Musical Training, but not Mere Exposure to Music, Drives the Emergence of Chroma Equivalence in Artificial Neural Networks

A new study from researchers Lukas Grasse and Matthew S. Tata, published on arXiv, uses artificial neural networks (ANNs) to investigate a fundamental question in auditory neuroscience: is the perception of 'chroma equivalence'—hearing notes an octave apart as similar—innate or learned? The research employed representational similarity analysis on models like Wav2Vec 2.0 and Data2Vec, fine-tuning them under different conditions. The key finding was that models trained on a supervised music transcription task developed clear representations of chroma equivalence. In stark contrast, models that were merely exposed to music through self-supervised learning tasks, or trained on speech, developed 'pitch height' (the sense of notes being higher or lower) but not chroma equivalence.

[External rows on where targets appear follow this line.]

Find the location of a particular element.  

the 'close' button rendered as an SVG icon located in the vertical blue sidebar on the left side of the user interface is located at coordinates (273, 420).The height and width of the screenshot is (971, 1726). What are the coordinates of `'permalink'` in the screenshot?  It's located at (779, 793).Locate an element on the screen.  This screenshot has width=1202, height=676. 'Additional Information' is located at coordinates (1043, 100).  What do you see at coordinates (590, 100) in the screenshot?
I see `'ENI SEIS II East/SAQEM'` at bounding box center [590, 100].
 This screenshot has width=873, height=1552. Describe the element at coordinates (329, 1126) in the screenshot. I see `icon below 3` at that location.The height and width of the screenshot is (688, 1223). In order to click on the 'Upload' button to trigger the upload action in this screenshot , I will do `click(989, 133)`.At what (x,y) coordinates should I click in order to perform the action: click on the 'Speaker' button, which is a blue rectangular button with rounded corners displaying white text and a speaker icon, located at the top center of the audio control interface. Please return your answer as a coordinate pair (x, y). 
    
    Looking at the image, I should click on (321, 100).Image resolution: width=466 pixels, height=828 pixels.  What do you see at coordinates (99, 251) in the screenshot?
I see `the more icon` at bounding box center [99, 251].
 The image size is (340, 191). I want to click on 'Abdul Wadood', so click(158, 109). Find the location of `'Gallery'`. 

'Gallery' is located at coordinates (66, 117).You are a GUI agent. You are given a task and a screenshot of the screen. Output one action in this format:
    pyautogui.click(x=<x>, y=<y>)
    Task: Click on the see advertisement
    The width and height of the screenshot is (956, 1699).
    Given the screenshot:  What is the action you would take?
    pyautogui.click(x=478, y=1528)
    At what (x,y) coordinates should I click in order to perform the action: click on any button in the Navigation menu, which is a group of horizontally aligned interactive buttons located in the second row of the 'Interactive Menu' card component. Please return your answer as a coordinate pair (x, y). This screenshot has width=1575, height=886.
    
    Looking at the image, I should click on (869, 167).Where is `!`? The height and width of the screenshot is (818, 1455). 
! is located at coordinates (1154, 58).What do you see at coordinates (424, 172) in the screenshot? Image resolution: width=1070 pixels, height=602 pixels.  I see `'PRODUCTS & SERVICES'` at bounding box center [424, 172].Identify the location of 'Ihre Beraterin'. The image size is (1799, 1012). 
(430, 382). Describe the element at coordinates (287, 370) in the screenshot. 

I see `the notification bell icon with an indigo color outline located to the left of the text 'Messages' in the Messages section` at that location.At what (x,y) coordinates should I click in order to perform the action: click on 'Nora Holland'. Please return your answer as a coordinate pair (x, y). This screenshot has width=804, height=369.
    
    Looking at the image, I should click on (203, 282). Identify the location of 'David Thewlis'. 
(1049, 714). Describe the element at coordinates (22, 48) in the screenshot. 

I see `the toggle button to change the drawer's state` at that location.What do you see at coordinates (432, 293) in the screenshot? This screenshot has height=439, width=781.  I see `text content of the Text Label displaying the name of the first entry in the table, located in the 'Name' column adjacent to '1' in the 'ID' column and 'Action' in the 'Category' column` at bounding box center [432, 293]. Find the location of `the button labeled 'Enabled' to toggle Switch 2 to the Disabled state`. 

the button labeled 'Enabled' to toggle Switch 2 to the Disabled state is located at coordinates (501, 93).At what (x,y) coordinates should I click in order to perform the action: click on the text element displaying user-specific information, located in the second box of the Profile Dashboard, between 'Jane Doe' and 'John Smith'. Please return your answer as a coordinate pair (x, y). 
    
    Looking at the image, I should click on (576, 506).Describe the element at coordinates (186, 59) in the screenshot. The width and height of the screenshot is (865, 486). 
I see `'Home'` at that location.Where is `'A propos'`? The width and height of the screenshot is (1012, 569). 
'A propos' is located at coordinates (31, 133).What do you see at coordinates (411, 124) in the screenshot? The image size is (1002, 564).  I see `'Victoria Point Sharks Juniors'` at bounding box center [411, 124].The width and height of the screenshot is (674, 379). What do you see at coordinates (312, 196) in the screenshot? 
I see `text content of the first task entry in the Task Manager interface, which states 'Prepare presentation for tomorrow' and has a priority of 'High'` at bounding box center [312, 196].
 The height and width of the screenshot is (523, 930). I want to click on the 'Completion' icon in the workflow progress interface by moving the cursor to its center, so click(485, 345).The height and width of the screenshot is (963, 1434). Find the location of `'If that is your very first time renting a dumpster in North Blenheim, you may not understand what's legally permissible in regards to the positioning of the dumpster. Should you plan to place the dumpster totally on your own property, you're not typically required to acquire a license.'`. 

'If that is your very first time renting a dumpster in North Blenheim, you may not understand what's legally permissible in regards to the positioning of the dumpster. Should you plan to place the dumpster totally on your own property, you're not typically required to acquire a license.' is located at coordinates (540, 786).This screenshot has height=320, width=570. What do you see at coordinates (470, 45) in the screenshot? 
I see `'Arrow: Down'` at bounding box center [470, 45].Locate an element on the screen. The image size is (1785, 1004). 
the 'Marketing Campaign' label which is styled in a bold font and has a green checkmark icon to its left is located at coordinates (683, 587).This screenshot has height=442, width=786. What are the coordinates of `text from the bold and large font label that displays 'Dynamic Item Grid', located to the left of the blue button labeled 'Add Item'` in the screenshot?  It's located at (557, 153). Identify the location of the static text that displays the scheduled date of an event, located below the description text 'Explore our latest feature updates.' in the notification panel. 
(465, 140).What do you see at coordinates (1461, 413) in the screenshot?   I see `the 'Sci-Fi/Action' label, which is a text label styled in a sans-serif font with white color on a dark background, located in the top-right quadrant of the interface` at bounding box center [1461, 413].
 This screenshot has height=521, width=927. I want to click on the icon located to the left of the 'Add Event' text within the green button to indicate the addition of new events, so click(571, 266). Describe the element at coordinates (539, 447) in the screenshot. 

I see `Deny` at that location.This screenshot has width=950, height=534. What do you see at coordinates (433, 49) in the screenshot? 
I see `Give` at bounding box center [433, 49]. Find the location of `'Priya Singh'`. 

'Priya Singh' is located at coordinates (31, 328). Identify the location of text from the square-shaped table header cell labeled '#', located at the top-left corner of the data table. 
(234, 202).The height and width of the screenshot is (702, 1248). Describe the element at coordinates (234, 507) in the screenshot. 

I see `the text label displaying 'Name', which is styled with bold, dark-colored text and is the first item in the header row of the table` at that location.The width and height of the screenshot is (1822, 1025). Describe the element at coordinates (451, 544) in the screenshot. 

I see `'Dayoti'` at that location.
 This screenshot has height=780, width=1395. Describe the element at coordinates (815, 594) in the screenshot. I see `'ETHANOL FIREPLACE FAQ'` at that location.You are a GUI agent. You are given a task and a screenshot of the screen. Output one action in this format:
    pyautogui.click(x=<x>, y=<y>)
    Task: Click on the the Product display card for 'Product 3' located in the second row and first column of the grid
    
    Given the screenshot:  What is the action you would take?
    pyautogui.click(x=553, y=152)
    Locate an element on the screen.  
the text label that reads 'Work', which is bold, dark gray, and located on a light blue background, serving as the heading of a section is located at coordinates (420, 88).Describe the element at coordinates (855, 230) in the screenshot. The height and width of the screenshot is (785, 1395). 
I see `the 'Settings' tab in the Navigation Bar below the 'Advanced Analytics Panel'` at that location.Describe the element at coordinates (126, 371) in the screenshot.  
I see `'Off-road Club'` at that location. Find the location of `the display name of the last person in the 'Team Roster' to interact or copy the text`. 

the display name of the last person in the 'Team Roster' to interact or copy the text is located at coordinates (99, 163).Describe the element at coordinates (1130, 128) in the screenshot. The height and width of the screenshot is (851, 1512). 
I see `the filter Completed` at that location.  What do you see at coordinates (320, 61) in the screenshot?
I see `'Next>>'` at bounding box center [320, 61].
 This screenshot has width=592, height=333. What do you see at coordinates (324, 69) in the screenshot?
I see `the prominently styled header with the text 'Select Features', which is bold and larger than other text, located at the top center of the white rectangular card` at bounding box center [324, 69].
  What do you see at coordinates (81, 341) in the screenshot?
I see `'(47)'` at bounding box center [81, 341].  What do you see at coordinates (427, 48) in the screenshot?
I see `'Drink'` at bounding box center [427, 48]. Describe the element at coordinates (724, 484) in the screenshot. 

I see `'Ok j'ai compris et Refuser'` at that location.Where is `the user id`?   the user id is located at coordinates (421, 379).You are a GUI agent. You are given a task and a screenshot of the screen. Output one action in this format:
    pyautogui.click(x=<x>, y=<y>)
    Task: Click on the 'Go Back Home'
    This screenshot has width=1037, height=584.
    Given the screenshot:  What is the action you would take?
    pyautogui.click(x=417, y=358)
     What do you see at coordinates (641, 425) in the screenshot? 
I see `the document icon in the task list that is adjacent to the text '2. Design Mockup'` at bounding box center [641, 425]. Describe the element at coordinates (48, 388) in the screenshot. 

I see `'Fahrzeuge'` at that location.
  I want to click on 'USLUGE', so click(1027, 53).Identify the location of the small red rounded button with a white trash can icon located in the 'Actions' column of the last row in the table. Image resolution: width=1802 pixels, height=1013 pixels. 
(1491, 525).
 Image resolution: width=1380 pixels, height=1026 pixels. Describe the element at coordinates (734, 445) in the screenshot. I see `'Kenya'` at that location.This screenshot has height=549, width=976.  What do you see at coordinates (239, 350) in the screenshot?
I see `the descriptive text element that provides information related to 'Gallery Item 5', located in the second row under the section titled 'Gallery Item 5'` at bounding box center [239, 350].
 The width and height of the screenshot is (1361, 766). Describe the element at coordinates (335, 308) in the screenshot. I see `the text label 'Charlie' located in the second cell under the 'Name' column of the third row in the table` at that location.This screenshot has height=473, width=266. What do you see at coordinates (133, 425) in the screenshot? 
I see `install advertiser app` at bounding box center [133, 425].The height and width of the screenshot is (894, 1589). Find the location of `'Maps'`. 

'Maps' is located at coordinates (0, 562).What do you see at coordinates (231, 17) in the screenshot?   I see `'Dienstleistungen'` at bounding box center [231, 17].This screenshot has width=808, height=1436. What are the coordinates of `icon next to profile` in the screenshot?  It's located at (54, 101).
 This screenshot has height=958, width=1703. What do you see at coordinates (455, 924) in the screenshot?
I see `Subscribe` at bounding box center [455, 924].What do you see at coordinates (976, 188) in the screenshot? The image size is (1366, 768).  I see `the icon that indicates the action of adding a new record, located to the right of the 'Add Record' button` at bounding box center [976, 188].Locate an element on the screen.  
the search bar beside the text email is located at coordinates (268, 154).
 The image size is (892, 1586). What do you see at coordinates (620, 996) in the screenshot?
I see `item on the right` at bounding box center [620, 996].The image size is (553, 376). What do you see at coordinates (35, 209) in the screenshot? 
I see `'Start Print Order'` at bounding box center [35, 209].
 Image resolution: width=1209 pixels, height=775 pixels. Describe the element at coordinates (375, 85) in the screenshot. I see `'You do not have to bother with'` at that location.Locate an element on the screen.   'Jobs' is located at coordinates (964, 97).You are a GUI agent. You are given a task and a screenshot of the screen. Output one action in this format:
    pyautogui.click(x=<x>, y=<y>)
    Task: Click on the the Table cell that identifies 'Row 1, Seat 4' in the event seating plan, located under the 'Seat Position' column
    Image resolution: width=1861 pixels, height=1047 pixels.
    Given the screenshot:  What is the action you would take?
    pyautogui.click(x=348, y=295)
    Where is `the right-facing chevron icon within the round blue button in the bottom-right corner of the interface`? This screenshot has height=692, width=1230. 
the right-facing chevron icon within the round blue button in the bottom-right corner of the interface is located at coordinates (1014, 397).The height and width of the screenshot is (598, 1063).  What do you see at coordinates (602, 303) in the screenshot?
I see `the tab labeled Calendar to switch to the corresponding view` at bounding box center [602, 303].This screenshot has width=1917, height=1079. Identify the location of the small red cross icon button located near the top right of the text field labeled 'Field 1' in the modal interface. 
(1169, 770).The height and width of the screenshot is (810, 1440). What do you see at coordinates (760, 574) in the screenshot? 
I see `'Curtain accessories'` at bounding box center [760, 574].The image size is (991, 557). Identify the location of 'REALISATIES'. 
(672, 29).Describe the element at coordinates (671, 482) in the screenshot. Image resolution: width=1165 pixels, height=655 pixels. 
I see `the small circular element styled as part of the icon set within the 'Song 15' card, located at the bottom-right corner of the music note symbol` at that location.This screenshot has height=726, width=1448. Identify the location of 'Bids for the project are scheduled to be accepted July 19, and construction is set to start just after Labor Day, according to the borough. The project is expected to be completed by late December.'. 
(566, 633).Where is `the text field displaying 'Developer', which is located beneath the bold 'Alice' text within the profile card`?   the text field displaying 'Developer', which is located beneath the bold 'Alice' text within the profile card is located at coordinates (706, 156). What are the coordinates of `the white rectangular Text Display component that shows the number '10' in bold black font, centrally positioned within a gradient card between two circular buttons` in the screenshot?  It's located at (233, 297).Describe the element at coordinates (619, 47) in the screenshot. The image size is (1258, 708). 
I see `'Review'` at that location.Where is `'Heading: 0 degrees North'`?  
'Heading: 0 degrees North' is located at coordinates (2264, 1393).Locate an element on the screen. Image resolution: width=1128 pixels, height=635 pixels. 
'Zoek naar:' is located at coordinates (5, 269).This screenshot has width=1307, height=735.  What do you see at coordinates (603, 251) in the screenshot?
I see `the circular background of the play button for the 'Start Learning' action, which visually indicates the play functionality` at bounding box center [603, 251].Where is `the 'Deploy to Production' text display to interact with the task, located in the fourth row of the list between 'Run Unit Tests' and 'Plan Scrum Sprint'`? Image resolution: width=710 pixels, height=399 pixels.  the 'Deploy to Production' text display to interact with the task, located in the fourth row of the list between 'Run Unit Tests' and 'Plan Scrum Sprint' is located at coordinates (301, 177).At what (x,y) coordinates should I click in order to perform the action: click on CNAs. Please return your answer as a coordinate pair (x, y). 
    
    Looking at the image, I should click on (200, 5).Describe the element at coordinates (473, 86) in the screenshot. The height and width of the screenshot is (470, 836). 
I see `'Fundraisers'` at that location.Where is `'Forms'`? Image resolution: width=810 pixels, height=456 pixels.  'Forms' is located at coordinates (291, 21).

This provides strong computational evidence that the human ability to hear octave relationships is not an automatic byproduct of auditory exposure but emerges as a specialized cognitive computation to support the specific task of understanding music. The work highlights the power of using ANNs as 'synthetic brains' to test developmental theories, suggesting that active, goal-directed musical training is crucial for developing this sophisticated aspect of pitch perception, which has implications for music education and our understanding of how expertise shapes perception.